I am a grammar Nazi, and there is not a more polite way to say that. Actually, maybe grammar snob is a more polite way to say that. Whatever, that’s what I am.
Yet, as an English assistant in a French school, I can cut non-native speakers all kinds of slack. I don’t care if my students say “I have fifteen years.” I don’t care if I hear “He is my sister.” It doesn’t matter. I know what they mean, and they are trying to remember a thousand different words that sound like nonsensical sounds. I know this because I in turn butcher French in fantastic and confusing ways every day of my life.

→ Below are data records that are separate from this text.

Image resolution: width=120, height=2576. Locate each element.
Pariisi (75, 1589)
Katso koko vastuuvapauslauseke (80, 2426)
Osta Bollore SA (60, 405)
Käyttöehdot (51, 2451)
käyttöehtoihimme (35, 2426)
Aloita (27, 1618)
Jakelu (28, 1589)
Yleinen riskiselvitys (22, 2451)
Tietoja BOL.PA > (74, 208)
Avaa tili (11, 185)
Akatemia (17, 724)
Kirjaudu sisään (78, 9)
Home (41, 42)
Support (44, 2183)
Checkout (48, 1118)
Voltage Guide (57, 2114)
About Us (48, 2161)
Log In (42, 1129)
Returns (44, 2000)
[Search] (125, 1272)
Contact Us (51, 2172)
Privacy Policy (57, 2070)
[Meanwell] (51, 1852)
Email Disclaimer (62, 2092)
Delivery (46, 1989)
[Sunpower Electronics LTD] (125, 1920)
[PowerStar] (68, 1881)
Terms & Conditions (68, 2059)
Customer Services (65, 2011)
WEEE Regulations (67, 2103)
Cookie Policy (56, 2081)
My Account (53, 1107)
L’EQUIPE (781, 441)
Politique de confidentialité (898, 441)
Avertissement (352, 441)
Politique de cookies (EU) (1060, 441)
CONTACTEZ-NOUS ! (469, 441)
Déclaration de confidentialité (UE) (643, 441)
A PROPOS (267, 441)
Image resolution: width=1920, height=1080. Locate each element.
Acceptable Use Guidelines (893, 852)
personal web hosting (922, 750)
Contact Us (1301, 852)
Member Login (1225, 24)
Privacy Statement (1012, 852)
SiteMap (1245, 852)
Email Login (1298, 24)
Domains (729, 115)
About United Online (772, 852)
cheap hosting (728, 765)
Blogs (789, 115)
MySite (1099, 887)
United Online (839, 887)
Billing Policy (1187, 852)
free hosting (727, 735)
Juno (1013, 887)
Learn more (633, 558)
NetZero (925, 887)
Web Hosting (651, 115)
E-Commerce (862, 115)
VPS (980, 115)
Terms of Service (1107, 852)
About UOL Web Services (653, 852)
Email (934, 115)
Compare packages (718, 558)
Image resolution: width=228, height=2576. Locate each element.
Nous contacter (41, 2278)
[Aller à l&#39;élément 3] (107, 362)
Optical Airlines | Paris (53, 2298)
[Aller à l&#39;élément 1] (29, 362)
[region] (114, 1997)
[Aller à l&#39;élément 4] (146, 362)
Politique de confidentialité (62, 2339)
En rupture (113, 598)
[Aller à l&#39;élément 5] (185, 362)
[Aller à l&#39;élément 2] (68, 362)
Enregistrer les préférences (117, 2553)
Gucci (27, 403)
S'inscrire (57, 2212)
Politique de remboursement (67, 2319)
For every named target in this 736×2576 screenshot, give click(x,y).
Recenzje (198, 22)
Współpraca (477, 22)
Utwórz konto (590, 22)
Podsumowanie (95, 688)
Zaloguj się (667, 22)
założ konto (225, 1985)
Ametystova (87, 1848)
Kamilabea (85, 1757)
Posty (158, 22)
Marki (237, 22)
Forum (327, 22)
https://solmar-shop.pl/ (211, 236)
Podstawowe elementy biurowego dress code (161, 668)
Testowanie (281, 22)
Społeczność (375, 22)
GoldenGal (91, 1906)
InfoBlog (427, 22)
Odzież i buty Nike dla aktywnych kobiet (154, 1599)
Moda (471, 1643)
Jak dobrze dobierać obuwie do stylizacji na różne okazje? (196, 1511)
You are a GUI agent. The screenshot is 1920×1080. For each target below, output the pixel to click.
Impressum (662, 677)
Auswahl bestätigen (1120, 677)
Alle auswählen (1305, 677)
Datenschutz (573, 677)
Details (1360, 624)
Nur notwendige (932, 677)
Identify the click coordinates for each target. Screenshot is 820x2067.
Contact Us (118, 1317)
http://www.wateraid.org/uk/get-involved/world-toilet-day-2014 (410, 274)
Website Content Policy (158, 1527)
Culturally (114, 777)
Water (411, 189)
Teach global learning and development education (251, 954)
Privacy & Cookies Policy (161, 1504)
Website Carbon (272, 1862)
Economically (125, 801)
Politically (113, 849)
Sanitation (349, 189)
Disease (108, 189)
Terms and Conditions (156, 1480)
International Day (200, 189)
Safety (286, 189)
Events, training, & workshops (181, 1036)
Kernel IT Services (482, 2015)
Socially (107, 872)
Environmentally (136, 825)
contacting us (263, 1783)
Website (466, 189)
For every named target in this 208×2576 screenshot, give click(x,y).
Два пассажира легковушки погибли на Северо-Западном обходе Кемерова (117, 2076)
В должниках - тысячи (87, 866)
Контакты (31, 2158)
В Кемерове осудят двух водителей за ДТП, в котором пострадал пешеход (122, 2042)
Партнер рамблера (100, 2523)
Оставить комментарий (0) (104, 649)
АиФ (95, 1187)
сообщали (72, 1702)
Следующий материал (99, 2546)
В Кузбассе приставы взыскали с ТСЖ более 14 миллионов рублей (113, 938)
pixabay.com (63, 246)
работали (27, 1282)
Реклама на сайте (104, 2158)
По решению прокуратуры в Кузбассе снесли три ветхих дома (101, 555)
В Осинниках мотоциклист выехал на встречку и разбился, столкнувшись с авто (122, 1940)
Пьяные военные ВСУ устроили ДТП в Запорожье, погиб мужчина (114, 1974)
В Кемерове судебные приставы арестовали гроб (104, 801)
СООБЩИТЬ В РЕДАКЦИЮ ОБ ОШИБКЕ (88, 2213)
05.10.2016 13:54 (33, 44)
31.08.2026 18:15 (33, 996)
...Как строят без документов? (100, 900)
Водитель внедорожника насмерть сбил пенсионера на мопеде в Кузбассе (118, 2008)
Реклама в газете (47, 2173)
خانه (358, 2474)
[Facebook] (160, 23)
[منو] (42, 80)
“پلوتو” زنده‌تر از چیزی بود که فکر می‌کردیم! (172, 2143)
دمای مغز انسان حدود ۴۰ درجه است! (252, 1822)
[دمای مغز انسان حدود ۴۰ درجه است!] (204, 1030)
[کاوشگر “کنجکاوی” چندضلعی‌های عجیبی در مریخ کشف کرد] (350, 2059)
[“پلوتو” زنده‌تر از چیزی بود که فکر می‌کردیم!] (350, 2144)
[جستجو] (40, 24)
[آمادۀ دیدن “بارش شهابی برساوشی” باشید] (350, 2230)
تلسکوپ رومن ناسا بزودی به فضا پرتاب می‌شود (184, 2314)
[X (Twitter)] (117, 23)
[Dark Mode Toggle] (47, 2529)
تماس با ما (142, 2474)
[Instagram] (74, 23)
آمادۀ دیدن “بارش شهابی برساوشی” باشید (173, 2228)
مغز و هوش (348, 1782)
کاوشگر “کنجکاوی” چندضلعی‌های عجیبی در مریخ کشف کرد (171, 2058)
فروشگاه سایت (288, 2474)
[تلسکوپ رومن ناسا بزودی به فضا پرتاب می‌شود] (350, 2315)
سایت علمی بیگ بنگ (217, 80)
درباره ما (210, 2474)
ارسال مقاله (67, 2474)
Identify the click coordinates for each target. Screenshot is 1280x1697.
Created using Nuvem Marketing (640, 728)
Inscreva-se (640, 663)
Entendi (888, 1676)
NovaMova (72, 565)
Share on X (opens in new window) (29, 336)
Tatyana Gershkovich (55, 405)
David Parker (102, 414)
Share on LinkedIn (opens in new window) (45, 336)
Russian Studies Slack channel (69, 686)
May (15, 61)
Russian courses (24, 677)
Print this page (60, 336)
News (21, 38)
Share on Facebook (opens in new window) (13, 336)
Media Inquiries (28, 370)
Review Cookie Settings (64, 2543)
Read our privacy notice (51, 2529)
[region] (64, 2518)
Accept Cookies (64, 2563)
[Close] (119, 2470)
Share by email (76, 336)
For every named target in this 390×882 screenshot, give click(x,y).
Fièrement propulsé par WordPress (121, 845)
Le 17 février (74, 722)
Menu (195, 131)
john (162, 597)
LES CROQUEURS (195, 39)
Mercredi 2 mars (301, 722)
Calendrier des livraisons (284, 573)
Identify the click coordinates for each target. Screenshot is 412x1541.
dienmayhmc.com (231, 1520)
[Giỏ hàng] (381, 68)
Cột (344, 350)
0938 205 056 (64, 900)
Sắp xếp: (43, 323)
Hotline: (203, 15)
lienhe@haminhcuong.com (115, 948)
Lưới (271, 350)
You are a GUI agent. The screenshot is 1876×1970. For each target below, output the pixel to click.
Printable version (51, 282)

But if you are a native speaker of English, you have no excuses on this one. I read this on Facebook from someone who should know better. I’s. I’s is not a word. It even looks wrong when I write it. I’s I’s I’s I’s I’s. No. Bad touch. I saw it in the context of “My mom’s and I’s vacation was so much fun!” or something similar.
I’s is a word-ish-blech-thing that should never never ever cross your lips. It’s so slithery and sharp sounding, like a slithery and sharp thing. My simile brain is apparently on hiatus today. The root of my dislike for I’s is that it sounds icky, it’s horribly incorrect, and it needs to stop. Please?
Do this instead:
If you are a native speaker of English, you get to ignore my convoluted and probably boring explanation below and listen with your ears.
All you need to know is how to split apart the two subjects of the sentence and say them individually with the rest of the sentence. Subject 1: My mom’s. Subject 2: I’s
My mom’s vacation was so much fun. Yay! It’s perfect!
I’s vacation was so much fun. Ew. Nope. Never ever.
I have never heard anyone say or write that second sentence with only one subject. Hooray for native speaker intuition! What would you say instead? My. My vacation. My mom’s and my vacation. Easy peasy. For native speakers of English, anyway.
If that’s not you, don’t worry. There is a convoluted explanation below.
Convoluted explanation of pronouns that doesn’t even make sense to me depending on how tired I am:
Pronouns take the place of nouns. This is what happens with no pronouns: “Julia is going to stop at the store to pick up a baseball bat with which to beat incorrect grammar users. Would Julia’s mother whom Julia is addressing like for Julia to get anything for Julia’s mother?” In short, without pronouns, everything goes all to hell. I got confused just writing that.
With pronouns, however, I can say, “I am going to the store to pick up a baseball bat with which to beat incorrect grammar users. Would you like me to get anything, Mom?” Much better, if still troubling because of the implied violence.
They’re the words like I, she, he, it. Those little ones no one ever pays attention to.
And in English, we have handy dandy possessive pronouns, like “my” and “your” and “his” and “hers” and “their.” And that’s what goes here, in the vacation sentence.
My mom’s vacation + my vacation = my mom’s and my vacation.
Beautiful.
I really hope there are no grammatical errors here.